The Zionist ‘Points de Capiton’ and the Desire for Pure Sovereignty
Venue
Chrystal Macmillan Building, Seminar Room 1Media
Image
Description
Israel occupied the West Bank (WB) during the 1967 war, after which the WB maintained ambiguous liminality because its territory and population were neither annexed nor returned, and the army was left as the sovereign power. The non-annexation/non-withdrawal policy created "sovereignty gaps" (Shenhav, 2006), allowing the state to avoid annexation of occupied territories and exert full sovereignty while making sovereign decisions based on the state of exception and emergency regulations, such as segregation, checkpoints, restrictions on movement, and administrative detentions.
This policy and the "sovereignty gaps" it created were kept across political parties for years. However, far-right settler movements and initiatives, such as 'Tnuaat Haribonut' (The Sovereignty Movement), the 'Decisive Plan,' and 'Nahala' movement, all call to annex the occupied territories, expand Jewish settlements in the WB (and now, Gaza), and assert the Jewish claim on all the land. These plans aim not only to reclaim the land but also to eradicate any Palestinian hope for independence.

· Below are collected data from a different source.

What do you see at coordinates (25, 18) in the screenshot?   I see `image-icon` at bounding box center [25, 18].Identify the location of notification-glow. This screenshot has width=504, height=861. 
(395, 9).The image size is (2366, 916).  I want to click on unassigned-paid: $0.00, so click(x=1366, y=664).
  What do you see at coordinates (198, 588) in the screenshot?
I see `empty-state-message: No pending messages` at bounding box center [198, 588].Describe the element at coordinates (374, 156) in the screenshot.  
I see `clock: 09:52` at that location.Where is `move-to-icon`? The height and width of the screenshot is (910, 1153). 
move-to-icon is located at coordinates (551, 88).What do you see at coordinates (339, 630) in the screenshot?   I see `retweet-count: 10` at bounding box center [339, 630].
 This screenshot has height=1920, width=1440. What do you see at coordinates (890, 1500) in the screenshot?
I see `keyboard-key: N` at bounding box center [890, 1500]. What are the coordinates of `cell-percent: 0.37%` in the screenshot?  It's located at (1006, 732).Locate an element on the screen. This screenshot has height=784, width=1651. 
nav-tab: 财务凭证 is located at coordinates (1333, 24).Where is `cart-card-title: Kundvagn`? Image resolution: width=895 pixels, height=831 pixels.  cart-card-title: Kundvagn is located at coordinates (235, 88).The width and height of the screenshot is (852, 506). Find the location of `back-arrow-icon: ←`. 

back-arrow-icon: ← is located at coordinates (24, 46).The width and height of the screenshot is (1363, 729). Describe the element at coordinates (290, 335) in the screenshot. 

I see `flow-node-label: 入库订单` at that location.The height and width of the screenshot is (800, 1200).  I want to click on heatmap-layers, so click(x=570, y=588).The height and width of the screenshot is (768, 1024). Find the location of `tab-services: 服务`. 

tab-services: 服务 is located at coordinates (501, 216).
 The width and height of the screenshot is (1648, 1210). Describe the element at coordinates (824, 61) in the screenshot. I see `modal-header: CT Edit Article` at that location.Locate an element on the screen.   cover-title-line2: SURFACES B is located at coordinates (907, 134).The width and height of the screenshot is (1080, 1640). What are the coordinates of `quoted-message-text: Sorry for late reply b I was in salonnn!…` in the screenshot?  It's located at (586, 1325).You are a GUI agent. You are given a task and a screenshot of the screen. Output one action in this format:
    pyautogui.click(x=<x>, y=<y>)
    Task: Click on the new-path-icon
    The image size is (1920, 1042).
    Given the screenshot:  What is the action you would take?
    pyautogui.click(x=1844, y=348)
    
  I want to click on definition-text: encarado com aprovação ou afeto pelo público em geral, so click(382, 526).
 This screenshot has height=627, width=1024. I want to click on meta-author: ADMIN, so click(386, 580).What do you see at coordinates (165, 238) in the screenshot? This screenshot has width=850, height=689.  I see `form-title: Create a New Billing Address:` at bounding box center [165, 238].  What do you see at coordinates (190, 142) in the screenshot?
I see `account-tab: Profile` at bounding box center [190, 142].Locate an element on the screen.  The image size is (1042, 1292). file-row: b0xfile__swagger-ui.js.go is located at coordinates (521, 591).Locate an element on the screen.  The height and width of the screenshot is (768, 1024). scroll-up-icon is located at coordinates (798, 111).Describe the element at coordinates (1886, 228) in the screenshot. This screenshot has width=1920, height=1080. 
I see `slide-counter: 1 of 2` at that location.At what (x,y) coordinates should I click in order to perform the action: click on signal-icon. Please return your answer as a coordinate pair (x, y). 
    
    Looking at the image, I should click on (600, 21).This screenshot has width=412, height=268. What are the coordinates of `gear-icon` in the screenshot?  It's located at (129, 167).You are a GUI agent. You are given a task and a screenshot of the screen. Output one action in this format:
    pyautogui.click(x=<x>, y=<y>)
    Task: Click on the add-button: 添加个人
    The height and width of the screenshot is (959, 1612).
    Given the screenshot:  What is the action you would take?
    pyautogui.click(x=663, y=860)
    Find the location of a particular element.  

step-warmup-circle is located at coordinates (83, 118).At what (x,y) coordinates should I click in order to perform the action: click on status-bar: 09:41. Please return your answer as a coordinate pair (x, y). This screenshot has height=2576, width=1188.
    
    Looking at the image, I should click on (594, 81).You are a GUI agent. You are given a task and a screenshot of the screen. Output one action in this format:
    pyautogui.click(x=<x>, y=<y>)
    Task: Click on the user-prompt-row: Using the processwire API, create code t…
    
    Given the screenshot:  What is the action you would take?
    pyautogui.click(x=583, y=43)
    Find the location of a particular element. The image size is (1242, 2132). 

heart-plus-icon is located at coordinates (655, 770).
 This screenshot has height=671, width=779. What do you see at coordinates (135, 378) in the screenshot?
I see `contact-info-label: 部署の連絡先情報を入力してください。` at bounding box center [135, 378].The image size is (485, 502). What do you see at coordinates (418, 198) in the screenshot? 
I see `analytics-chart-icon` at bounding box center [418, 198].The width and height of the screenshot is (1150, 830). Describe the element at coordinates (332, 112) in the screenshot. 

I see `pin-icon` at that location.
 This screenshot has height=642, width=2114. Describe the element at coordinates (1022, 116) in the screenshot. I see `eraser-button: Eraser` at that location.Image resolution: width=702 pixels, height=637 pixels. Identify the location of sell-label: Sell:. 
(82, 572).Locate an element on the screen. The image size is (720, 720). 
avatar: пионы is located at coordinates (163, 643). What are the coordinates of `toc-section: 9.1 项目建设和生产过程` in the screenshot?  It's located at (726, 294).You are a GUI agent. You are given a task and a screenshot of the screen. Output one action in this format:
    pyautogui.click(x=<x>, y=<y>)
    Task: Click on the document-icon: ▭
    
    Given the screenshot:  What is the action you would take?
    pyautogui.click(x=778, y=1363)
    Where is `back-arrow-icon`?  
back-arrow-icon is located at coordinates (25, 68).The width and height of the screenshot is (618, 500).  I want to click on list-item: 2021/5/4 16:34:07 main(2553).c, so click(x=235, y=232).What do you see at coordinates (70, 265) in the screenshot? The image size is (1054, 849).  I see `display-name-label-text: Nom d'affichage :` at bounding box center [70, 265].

Based on activism and fieldwork in the West Bank, the talk will analyze different pictorial moments of masking and mimicry by the settlers and the Israeli state and army. Tracing the meaning of these moments and their consequences, the talk demonstrates how a socio-political process of decomposing the connections between signifiers and signifies allows far-right actors to recompose and fasten new signs, leading to the absence of resistance to the current genocide in Gaza.